== WHAT YOU ARE ASKED TO DO ==
Copy the PyData talk abstract from "PyData Global 2024" to "reliable, ethically aligned AI systems.", changing "recalibrating values" to "reweighting values".

== PASSAGE FOR REVIEW ==
▽

PyData Global 2024

Improve LLMs Alignment with Complete and Robust Preference Data
12-04, 11:30–12:00 (UTC), LLM Track

This talk explores how to align large language models (LLMs) with human values via preference learning (PL) in the presence of challenges such as incomplete and corrupted data in preference datasets. We propose a novel method for recalibrating values to tackle these issues, enhancing LLM resilience by improving the robustness of existing models. The session highlights real-world experiments that show how the method addresses adversarial noise and unobserved comparisons, making it essential for building more reliable, ethically aligned AI systems.


This session tackles the challenge of aligning large language models (LLMs) with human values through preference learning (PL), specifically addressing the issues of incomplete and corrupted data in preference datasets. We propose a novel method for recalibrating values in these datasets, which enhances the robustness of existing models, such as the Bradley-Terry-Luce (BTL) model. This method is crucial for improving the reliability and ethical alignment of LLMs, especially in real-world data settings.

This talk is ideal for AI researchers, engineers, and data scientists who have a basic understanding of machine learning and ranking models and are interested in building more reliable AI systems. Attendees will see practical examples and experiments demonstrating how this method strengthens LLMs and ensures resilience against noisy or manipulated data.

By the end of the session, participants will understand how to handle incomplete preference datasets, enhance model robustness against adversarial inputs, and apply these strategies to develop more ethically aligned AI systems.

△

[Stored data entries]

▽

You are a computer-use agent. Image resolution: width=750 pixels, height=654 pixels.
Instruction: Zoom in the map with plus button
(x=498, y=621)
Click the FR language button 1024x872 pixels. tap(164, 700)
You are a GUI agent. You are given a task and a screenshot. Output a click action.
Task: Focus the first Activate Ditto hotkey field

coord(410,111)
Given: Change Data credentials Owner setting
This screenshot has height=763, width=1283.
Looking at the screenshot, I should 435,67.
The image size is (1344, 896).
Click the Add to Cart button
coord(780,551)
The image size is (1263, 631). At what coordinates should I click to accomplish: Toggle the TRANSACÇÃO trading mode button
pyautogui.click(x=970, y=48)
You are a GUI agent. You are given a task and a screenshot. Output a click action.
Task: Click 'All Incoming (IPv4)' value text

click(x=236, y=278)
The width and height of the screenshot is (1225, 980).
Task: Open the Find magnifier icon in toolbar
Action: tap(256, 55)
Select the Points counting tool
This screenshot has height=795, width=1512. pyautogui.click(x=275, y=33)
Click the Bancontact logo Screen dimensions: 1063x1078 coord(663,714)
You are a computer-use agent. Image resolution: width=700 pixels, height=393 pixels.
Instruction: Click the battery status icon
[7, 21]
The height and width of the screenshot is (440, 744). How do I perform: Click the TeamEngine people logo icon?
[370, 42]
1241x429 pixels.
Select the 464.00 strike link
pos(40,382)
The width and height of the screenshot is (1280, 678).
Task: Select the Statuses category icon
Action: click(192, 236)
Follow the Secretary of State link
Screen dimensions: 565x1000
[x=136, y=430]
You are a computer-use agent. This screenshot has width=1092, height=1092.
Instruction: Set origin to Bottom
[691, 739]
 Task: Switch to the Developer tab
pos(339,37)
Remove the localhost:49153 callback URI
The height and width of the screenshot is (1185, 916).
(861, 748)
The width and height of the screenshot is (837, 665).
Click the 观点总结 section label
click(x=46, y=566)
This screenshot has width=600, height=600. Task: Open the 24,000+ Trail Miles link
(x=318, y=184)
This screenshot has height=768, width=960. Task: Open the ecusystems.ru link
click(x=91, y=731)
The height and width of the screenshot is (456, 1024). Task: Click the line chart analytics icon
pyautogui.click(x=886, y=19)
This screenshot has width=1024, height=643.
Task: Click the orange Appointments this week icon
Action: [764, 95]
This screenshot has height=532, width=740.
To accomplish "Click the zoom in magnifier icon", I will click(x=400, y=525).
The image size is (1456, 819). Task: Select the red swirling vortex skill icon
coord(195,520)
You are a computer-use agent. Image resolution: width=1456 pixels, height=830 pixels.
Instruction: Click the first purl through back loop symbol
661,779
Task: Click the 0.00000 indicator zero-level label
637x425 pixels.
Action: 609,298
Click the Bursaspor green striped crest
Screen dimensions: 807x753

△

== ANSWER FOR THE TASK ==
PyData Global 2024

Improve LLMs Alignment with Complete and Robust Preference Data
12-04, 11:30–12:00 (UTC), LLM Track

This talk explores how to align large language models (LLMs) with human values via preference learning (PL) in the presence of challenges such as incomplete and corrupted data in preference datasets. We propose a novel method for reweighting values to tackle these issues, enhancing LLM resilience by improving the robustness of existing models. The session highlights real-world experiments that show how the method addresses adversarial noise and unobserved comparisons, making it essential for building more reliable, ethically aligned AI systems.